* Instruction 1:
List every album or song title mentioned in the interview excerpt.
* Instruction 2:
From the interview excerpt, print the passage that starts at the words "I don’t want" and ends after the words "with my palate.".

* Supplied passage:
================================

Kind of. I certainly didn’t take it for granted that I could be a solo artist, because of all the musicians in the band, I was by far the weakest. So when I started making demos for my what became my first solo album, I was really surprised that I’d actually, I think almost like by osmosis, just absorbed a lot of stuff from Neil and Blair and Stephen. I could do stuff that I didn’t know I could do because it was never my job in the band to do that. I could program drums, I could arrange strings, I could play guitar a little better than I thought I could. And so making that first record was really exciting because it was just very much like starting again, like making Rattlesnakes.
You’ve worked with your former Commotions’ band mates Neil Clark and Blair Cowan quite a lot since the Commotions. How has that working relationship changed?
I mean, yeah, it was very different when it was a band because the band was pretty democratic in terms of what it wanted to do. Now, basically, Neil and Blair will occasionally submit song ideas to me, and if I want to do it, I do it, and if I don’t, I don’t. I mean, that was the same way in the band, but what was done with the songs was done by a band and now what is done to the songs is generally done with my supervision. So it’s different, but it’s still a very healthy relationship with both of them, especially with Blair, because Blair comes up with melodic stuff that I like, that I don’t come up with. And Neil, in the same way, maybe not as often, but Neil comes up with ideas that I just wouldn’t. And, you know, why would you want to work with a musician that just agrees with everything you do and comes up with the same things you do? There’s no point. It’s like, I know Prince thought it was great, but the Black Album sounds very much just like Prince and nobody else.
I don’t want to work with people that think the same way I think. I like if people where we can both appreciate certain types of beauty, like we might both listen to a particular Steely Dan song and agree that it’s beautiful, but on the other hand, I know Blair still loves ‘Babylon Sisters’, and I still hate it and yet we still work really well together. So there is definitely something to him bringing stuff to me that is out with my palate.

================================

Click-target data
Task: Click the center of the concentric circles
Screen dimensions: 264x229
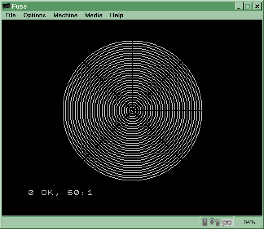Action: point(132,110)
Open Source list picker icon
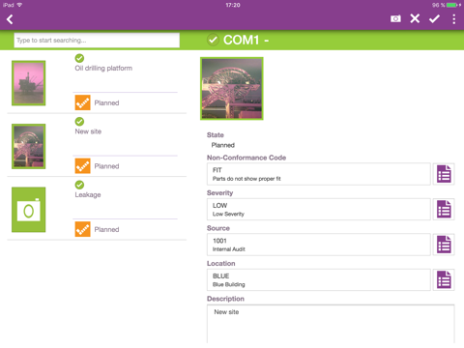The width and height of the screenshot is (464, 348). coord(444,245)
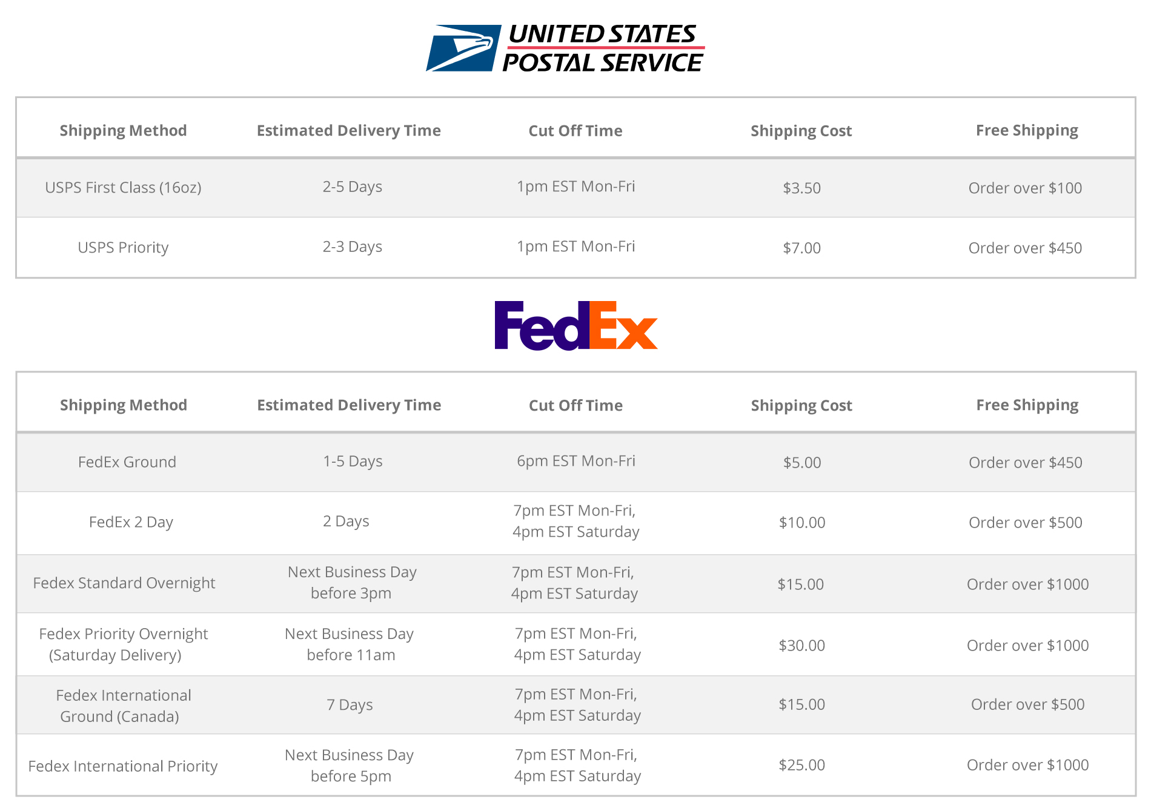Click FedEx table Cut Off Time header
The image size is (1151, 808).
[x=576, y=406]
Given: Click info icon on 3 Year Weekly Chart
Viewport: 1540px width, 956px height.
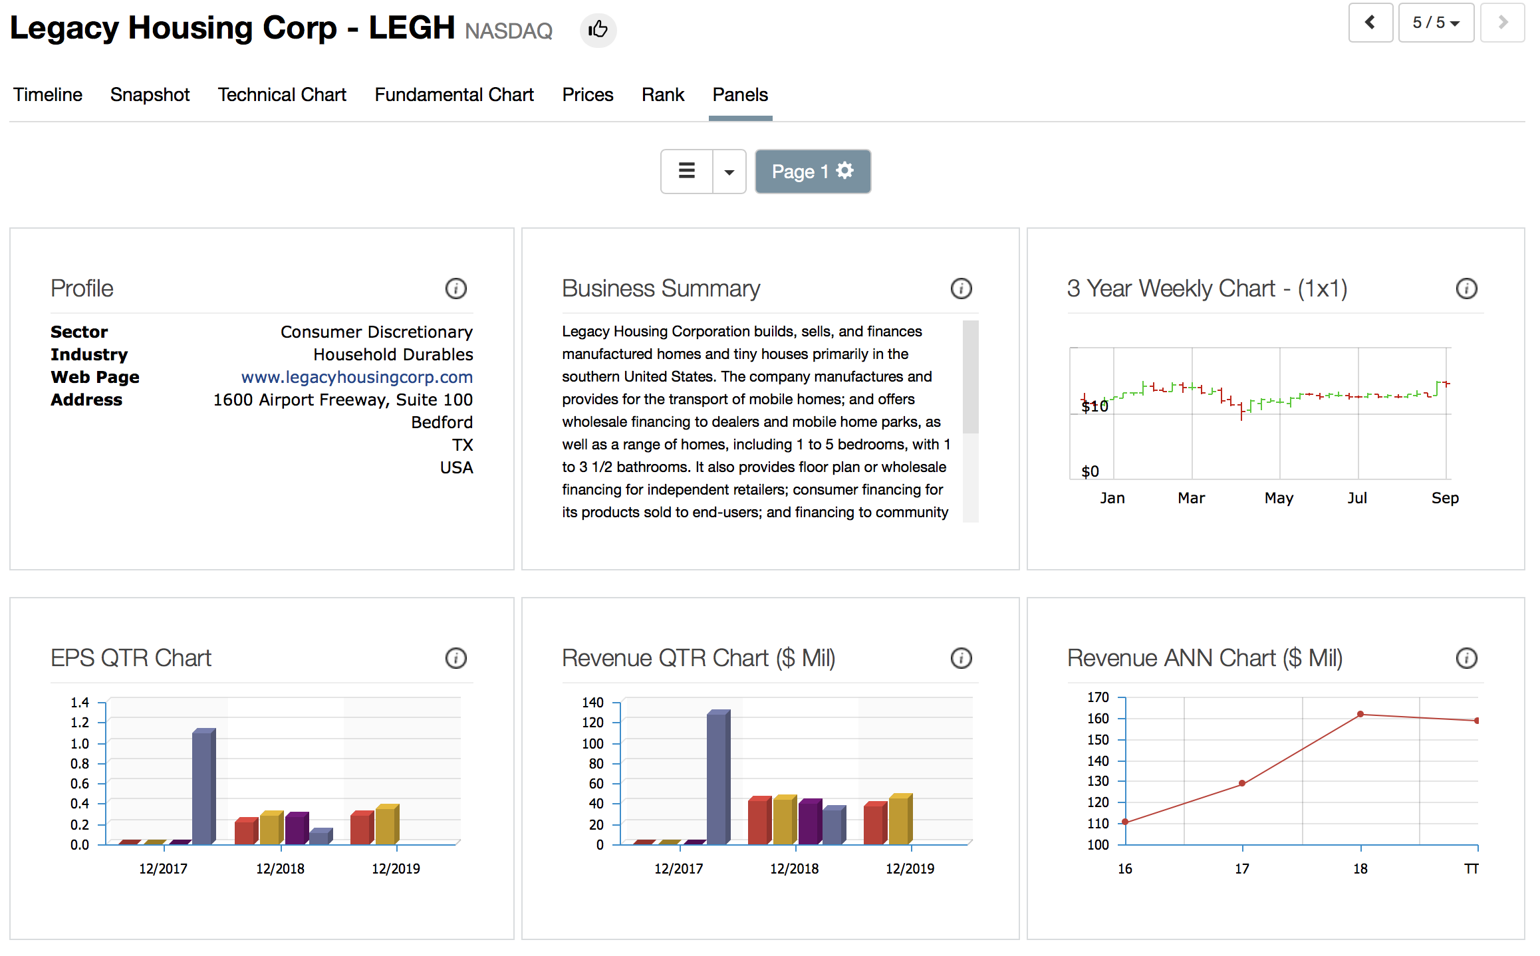Looking at the screenshot, I should tap(1466, 289).
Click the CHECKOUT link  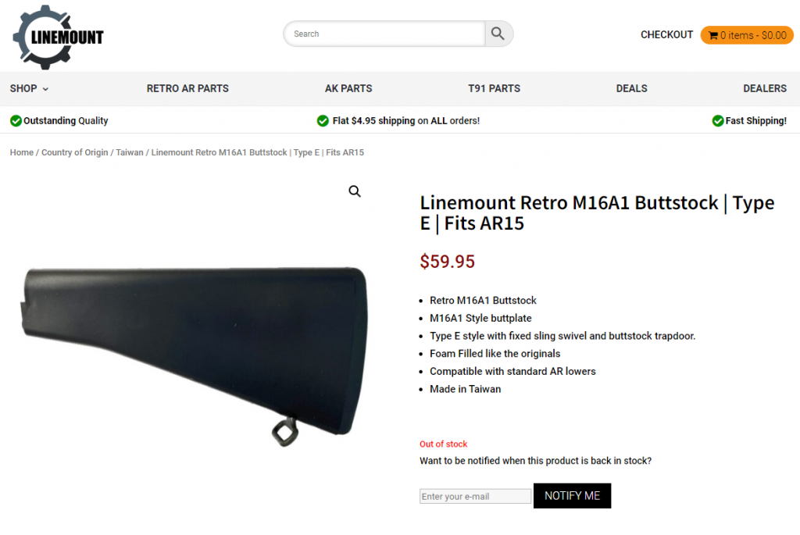666,34
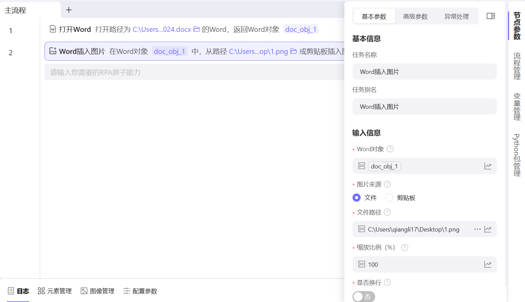Open input type selector for 文件路径 field
Image resolution: width=525 pixels, height=302 pixels.
[361, 229]
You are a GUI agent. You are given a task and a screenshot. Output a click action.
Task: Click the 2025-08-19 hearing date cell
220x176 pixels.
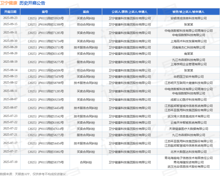pyautogui.click(x=10, y=62)
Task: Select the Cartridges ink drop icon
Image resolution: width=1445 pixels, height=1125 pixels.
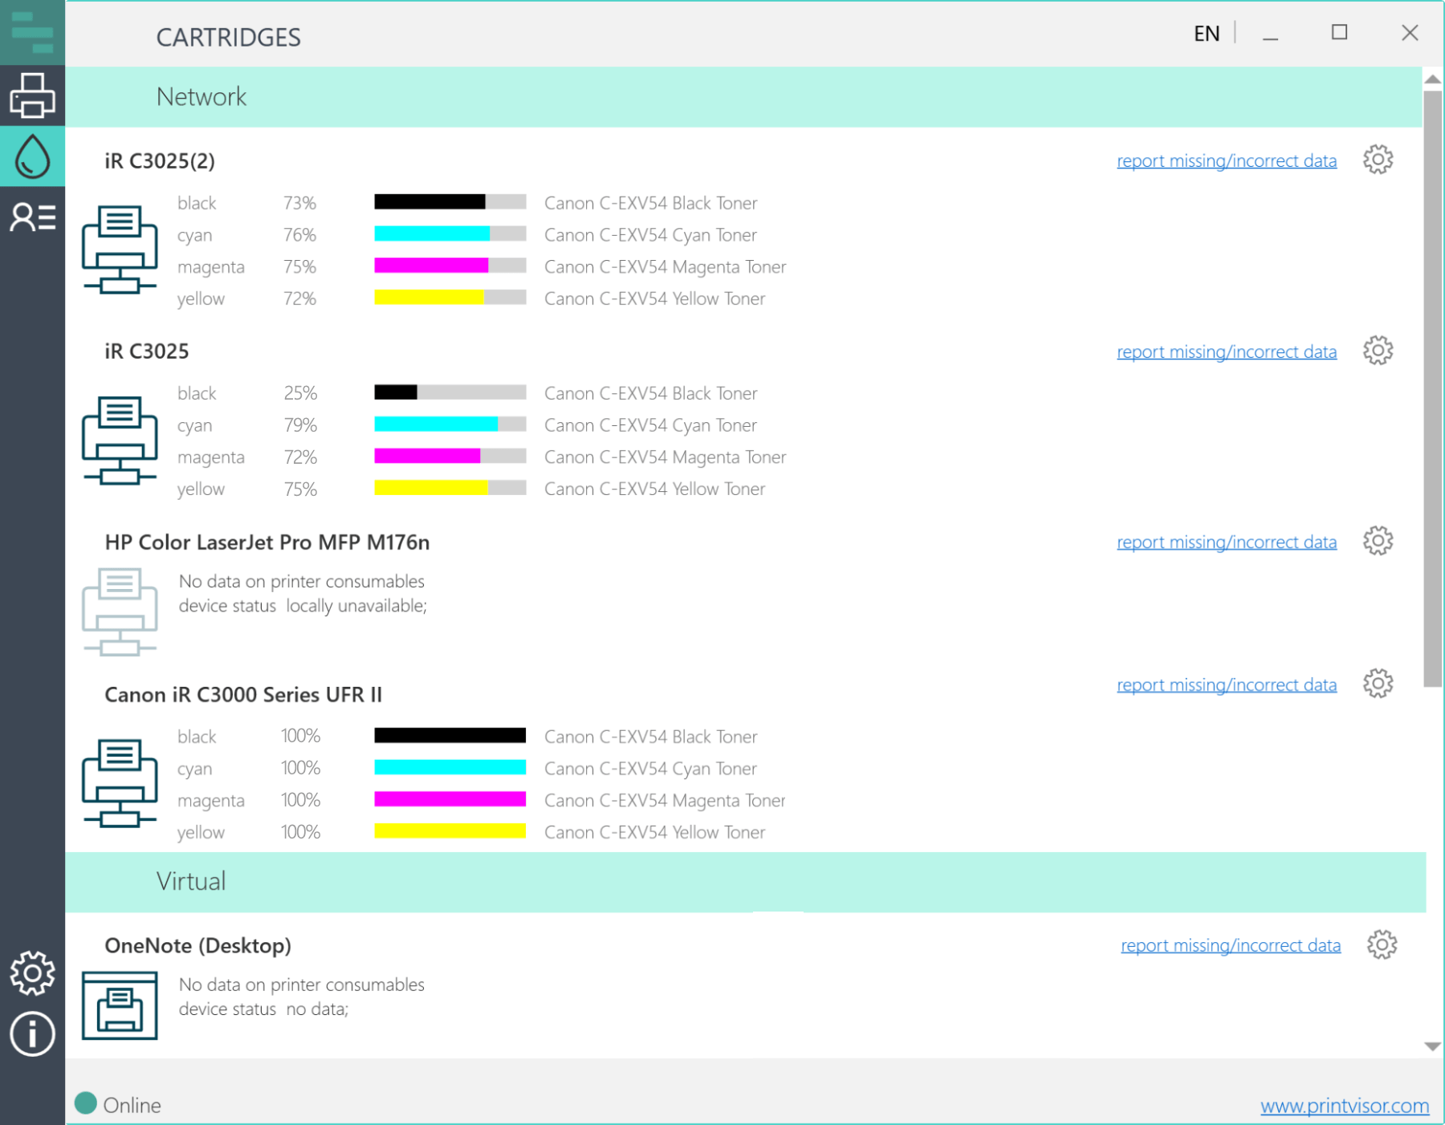Action: pos(32,156)
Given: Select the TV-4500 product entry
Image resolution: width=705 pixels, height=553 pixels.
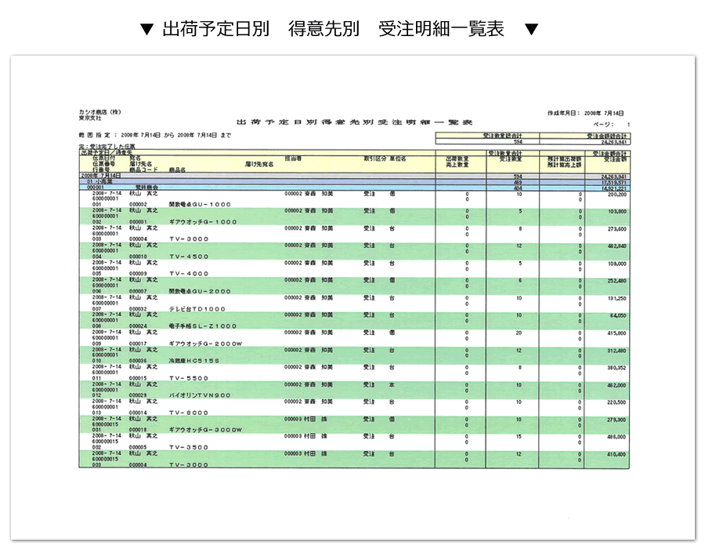Looking at the screenshot, I should [x=188, y=256].
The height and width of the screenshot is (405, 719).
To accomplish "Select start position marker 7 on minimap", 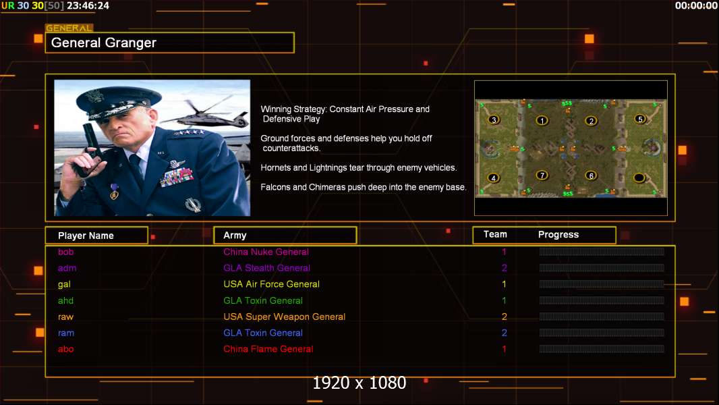I will pos(542,175).
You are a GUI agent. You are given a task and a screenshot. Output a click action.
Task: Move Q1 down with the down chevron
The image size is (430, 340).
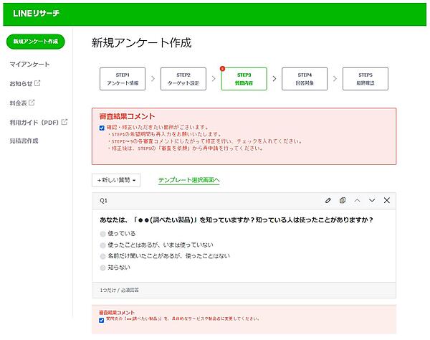372,200
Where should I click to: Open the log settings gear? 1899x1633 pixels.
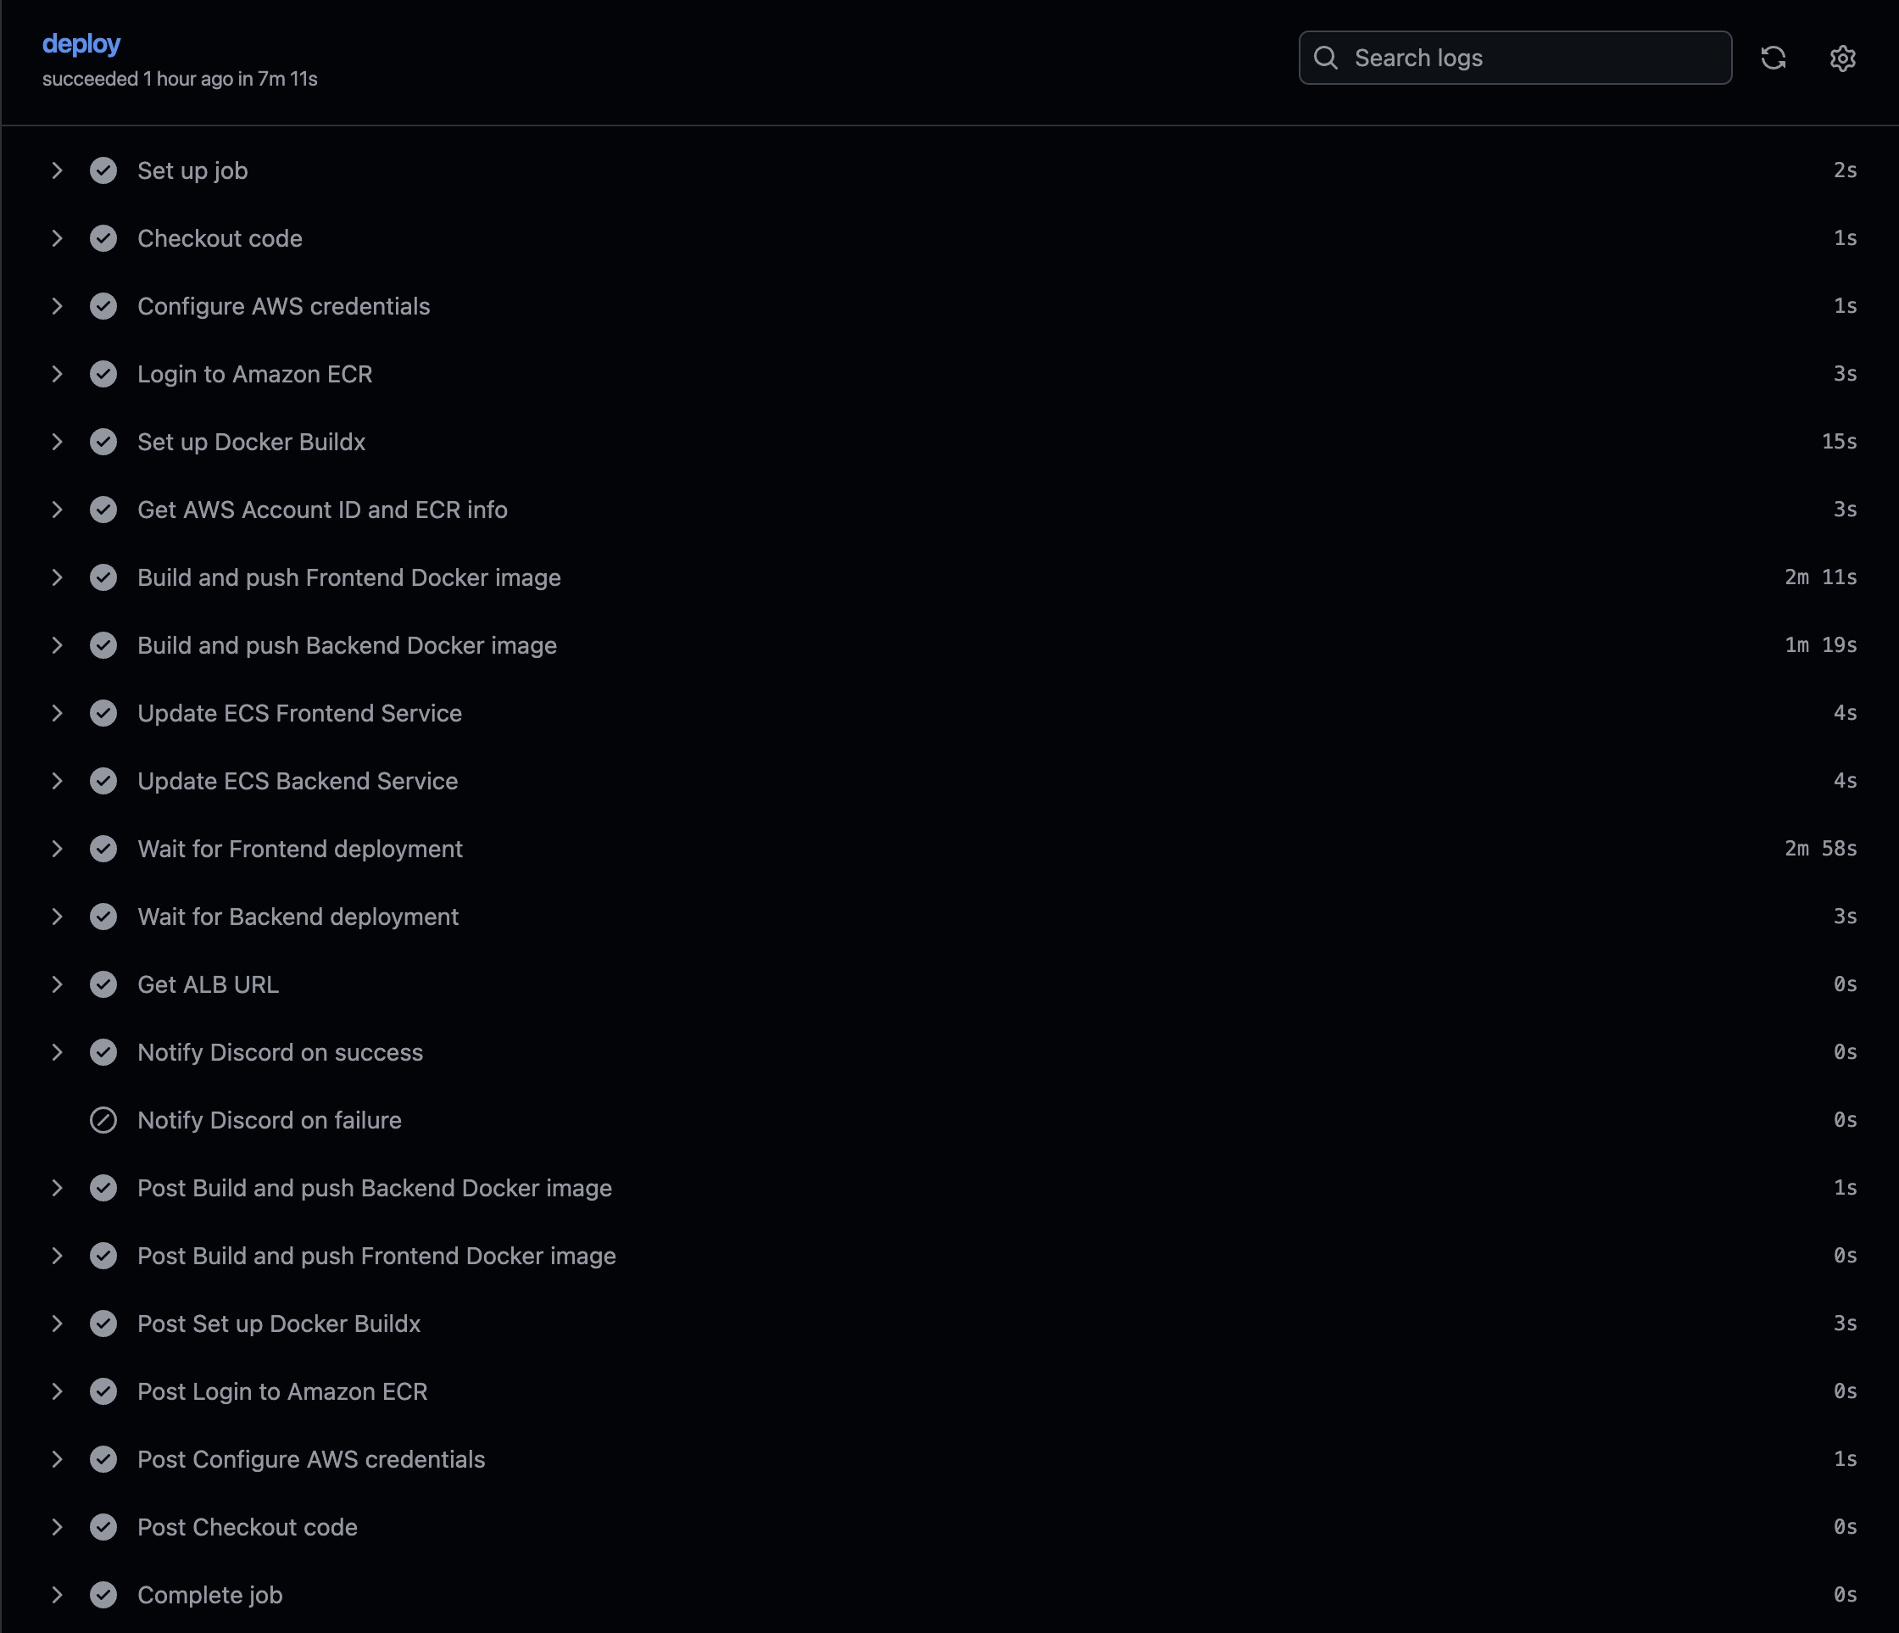(x=1842, y=58)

================================

* Full solution 1:
- Rattlesnakes
- the Black Album
- 'Babylon Sisters'

* Full solution 2:
I don’t want to work with people that think the same way I think. I like if people where we can both appreciate certain types of beauty, like we might both listen to a particular Steely Dan song and agree that it’s beautiful, but on the other hand, I know Blair still loves ‘Babylon Sisters’, and I still hate it and yet we still work really well together. So there is definitely something to him bringing stuff to me that is out with my palate.